Community Contributions

Because Amazon Elasticsearch is painful unless you’re running default settings, Meltwater’s engineering blog talks about how they built a 400+ node Elasticsearch cluster on top of i3 instances instead.

Freelancing site Upwork has published a new index of skills-in-demand. Number 1 is, depressingly, Bitcoin. Number 2, even more depressingly, is DynamoDB.

Why do I keep encountering this stuff the week after I could have really used them? OpenBridge has published what they term The Definitive Setup Guide for AWS Athena Analytics; they’re not far from wrong. Now if I can just get IAM to grant the permissions I want for QuickSight…

This horrifying bug in awscli is apparently an xkcd comic that came to life.

Let’s say you have a problem. “I know,” you exclaim. “I’ll use Lambda functions.” Now you have several thousand problems. This dive into managing your Lambda empire with Serverless helps rectify that.

A topical treatment of the challenges inherent to cold starting Lambda functions. I keep hoping these problems go away, but I’m pessimistic.

I often use AWS Device Farm as an example service for “does this really exist, or am I making it up?” In a sentence, it’s hundreds of physical Android and iOS devices that you can rent to run a variety of tests. Julien Chaumond has started the glorious process of using these devices to take pictures and audio recordings. This is just some next level thinking…

Palantir (motto: “We’re always watching”) talks about using Terraform to spin up Stack Overflow Enterprise in AWS. I’m still trying to wrap my head around running an internal-only version of Stack Overflow at a single company– but I’m strangely compelled by the idea of closing various threads as off-topic.

BuckHacker is a search engine that lets you dig through insecure S3 buckets. It’s currently “down for maintenance,” which I read as someone in their office excitedly saying something like “Hey team, Amazon is acquiring us! We’re going to be named Amazon Cease and Desist– wait, I should probably read the rest of this letter…”

Adrian Hall gives a very thorough rundown of what’s new with AWS AppSync. I’d forgotten about this service; it was announced at re:Invent, and it’s a managed GiraffeQL service.

This week’s S3 Bucket Negligence Award is brought to you by FedEx. It’s depressing to see a company renowned for advocating corporate responsibility so thoroughly abdicating their own…

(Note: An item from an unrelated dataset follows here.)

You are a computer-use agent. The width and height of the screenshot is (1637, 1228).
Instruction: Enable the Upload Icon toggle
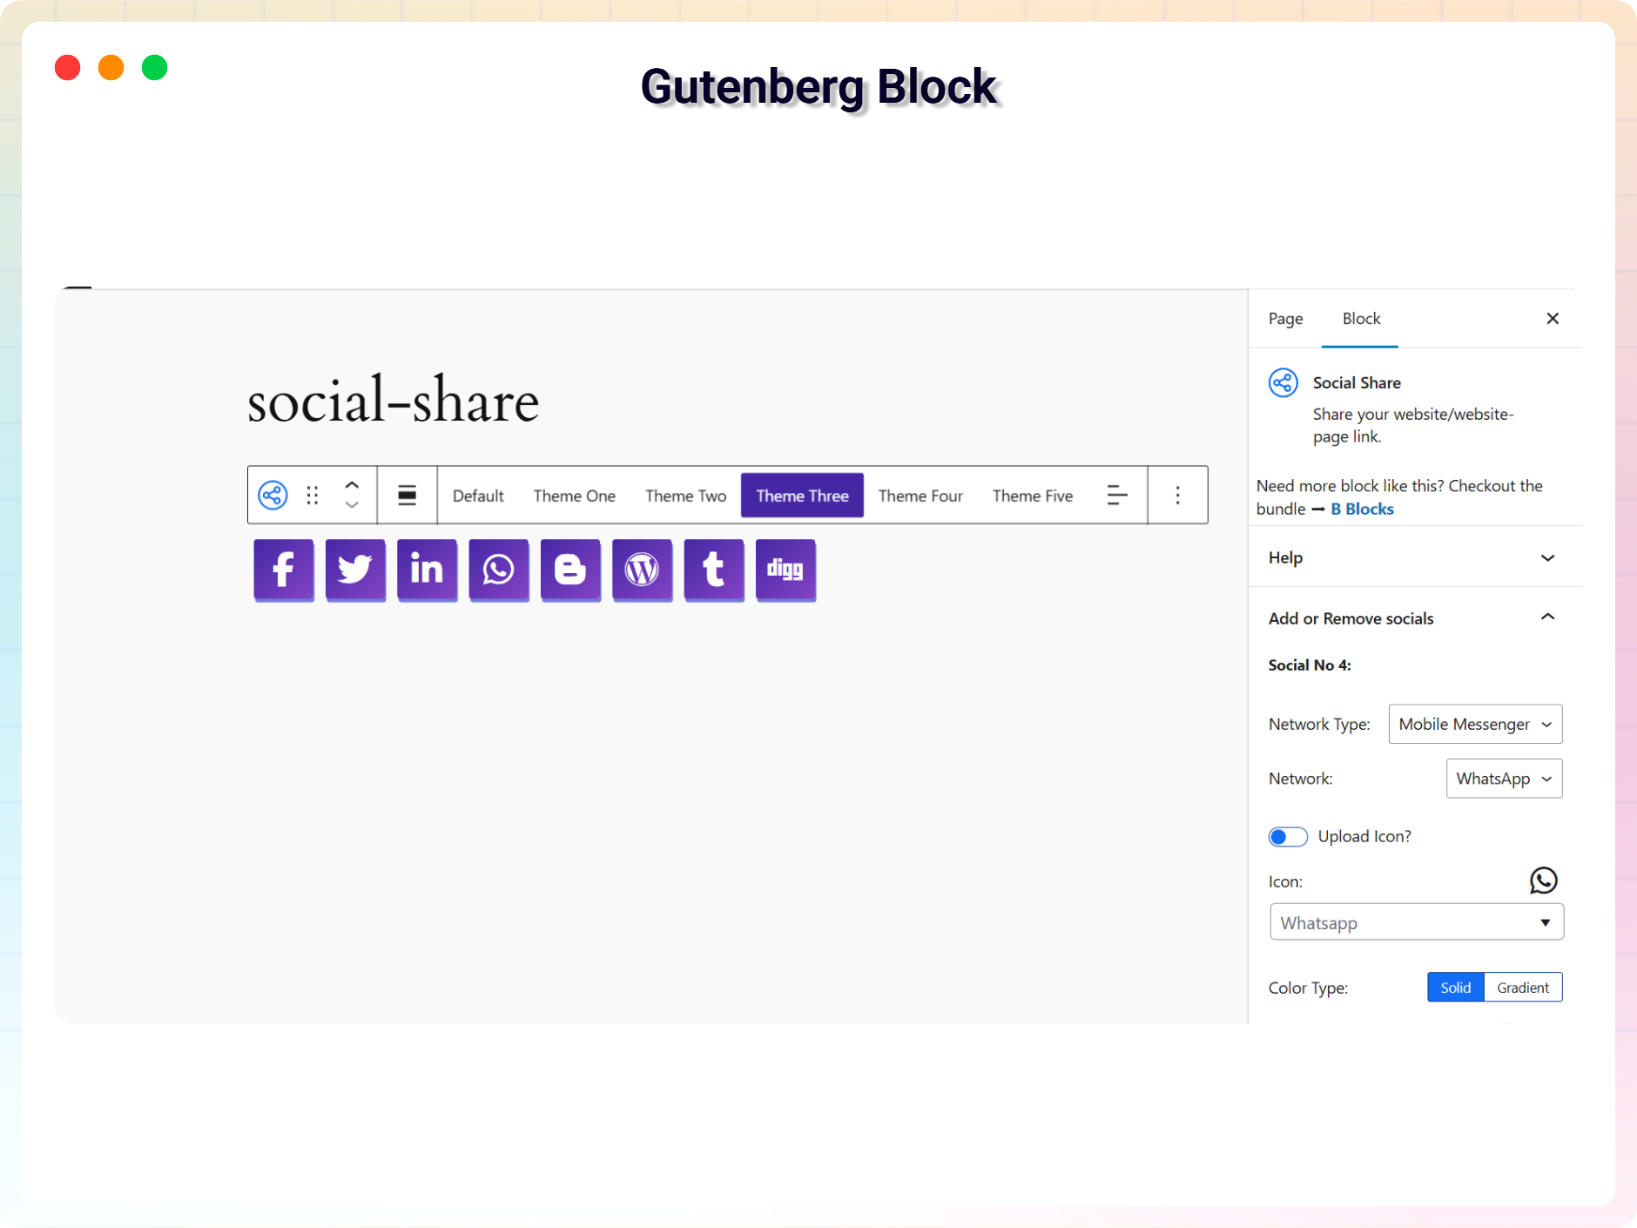(x=1288, y=836)
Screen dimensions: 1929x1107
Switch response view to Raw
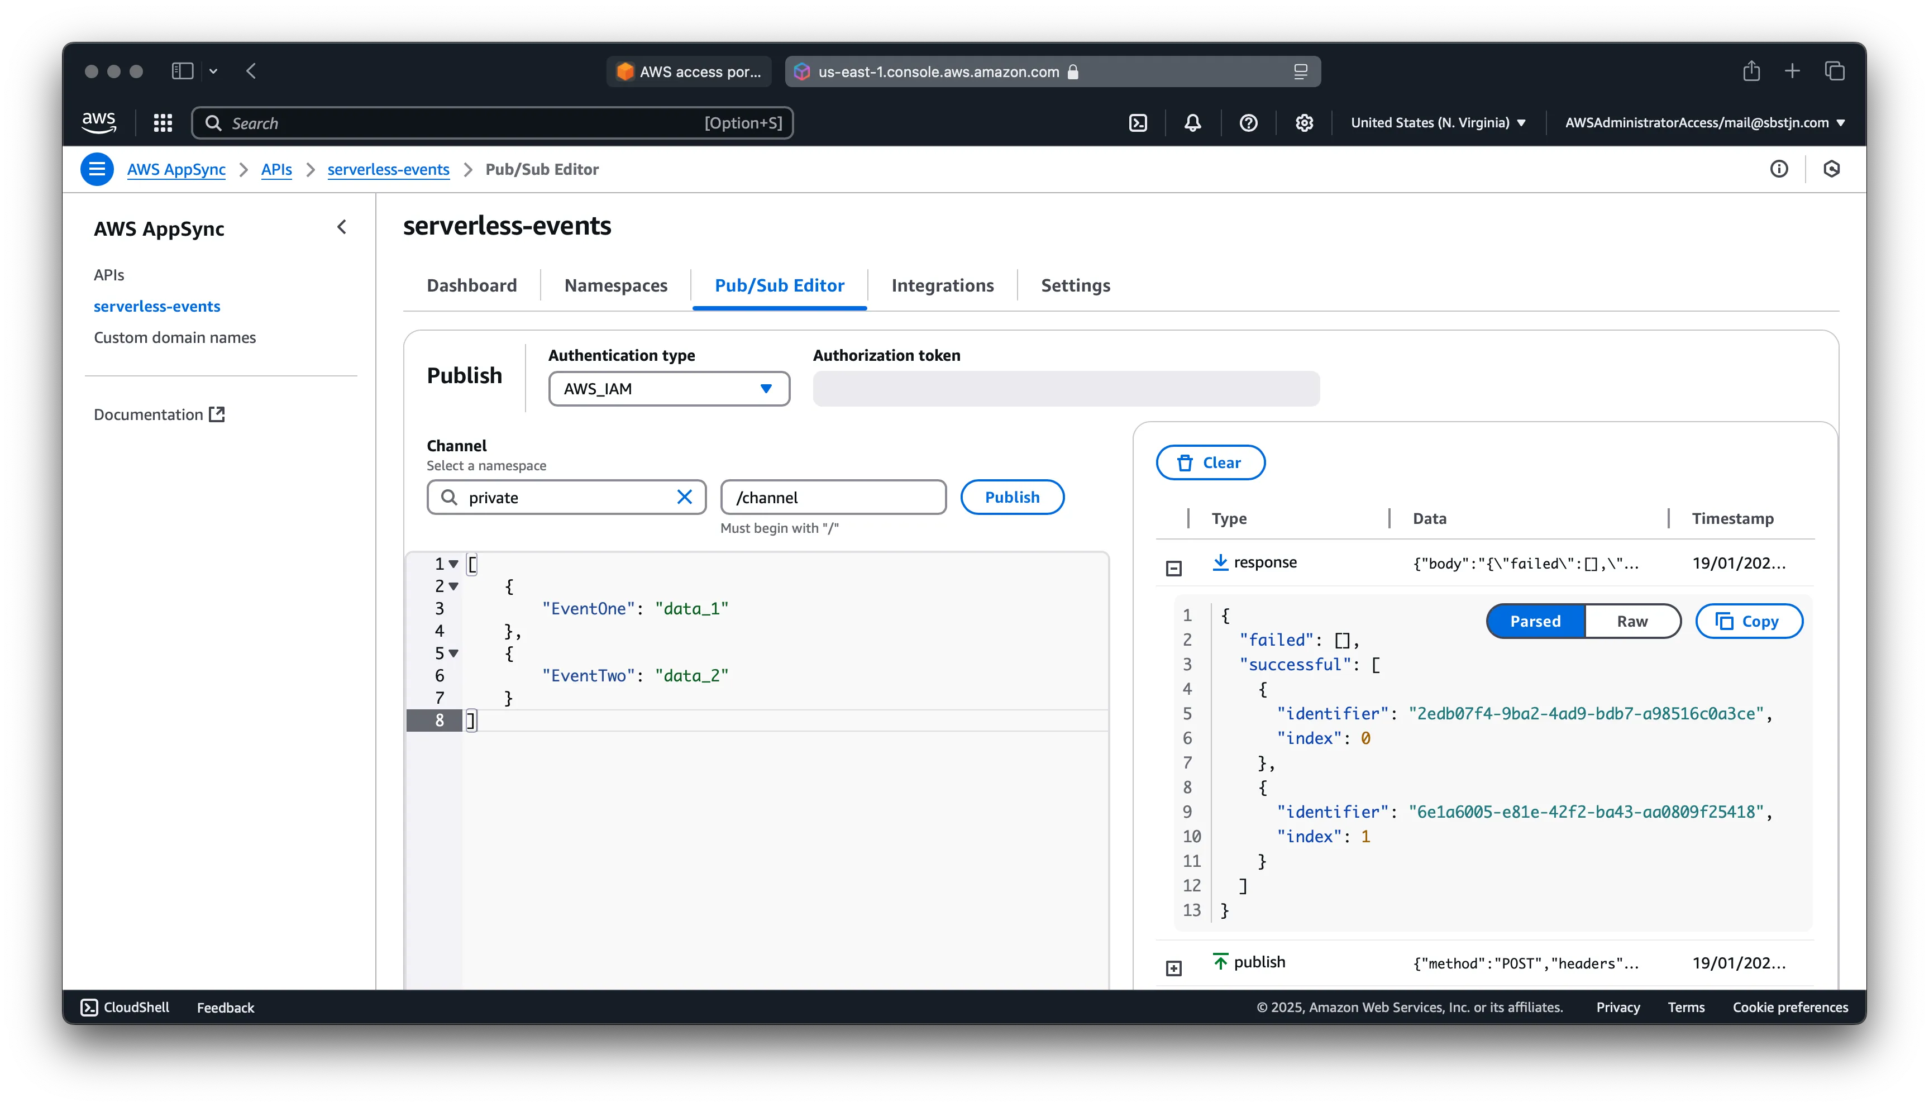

Choice Cuts From the AWS Blog

Amazon Elasticsearch Service Now Available in the AWS GovCloud (US) Region – Three and a half years after it was launched, Elasticsearch is now available in GovCloud. If you’ve never had the pleasure of working with regulated workloads in this environment, that’s downright speedy!

Amazon GameLift FleetIQ and Spot Instances Reduce Costs by up to 90% – The Spot model continues to expand to new and exciting services that most of us have never heard of before. This is good for our bills, lousy for our mental stack of what AWS services actually exist.

Amazon Polly New Phonation Tag Enables You to Create Softer Speech – Amazon’s text-to-speech service no longer screams at you, as it slowly learns to mumble.

Introducing the Real-Time Insights on AWS Account Activity – You can now follow along as you watch attackers exfiltrate data from your cloud environment. The things you learn will be helpful in your next job!

Longer Format Resource IDs are Now Available in Amazon EC2 – Rejoice– your resource identifiers now closely resemble a dump of their own firmware. Enjoy repeating these to people across a crappy cell phone connection. “Okay, that’s ‘M’ as in ‘mnemonic’…” “Wait… what?”

Join Us for AWS Security Week February 20–23 in San Francisco! | AWS Security Blog – This week is AWS security week in San Francisco! Bask in it, then return to the other 51 weeks of the year in which you figure someone else will take care of security.


A handy profile switcher for those of us who have entirely too many AWS accounts to worry about manually.

How have I not seen awslogs before; it’s basically tail -f for CloudWatch.

This is a great selection of cloudformation templates to help automate very common tasks. I wish AWS would offer stuff like this more officially; it’s fantastically useful.

…and that’s what happened Last Week in AWS.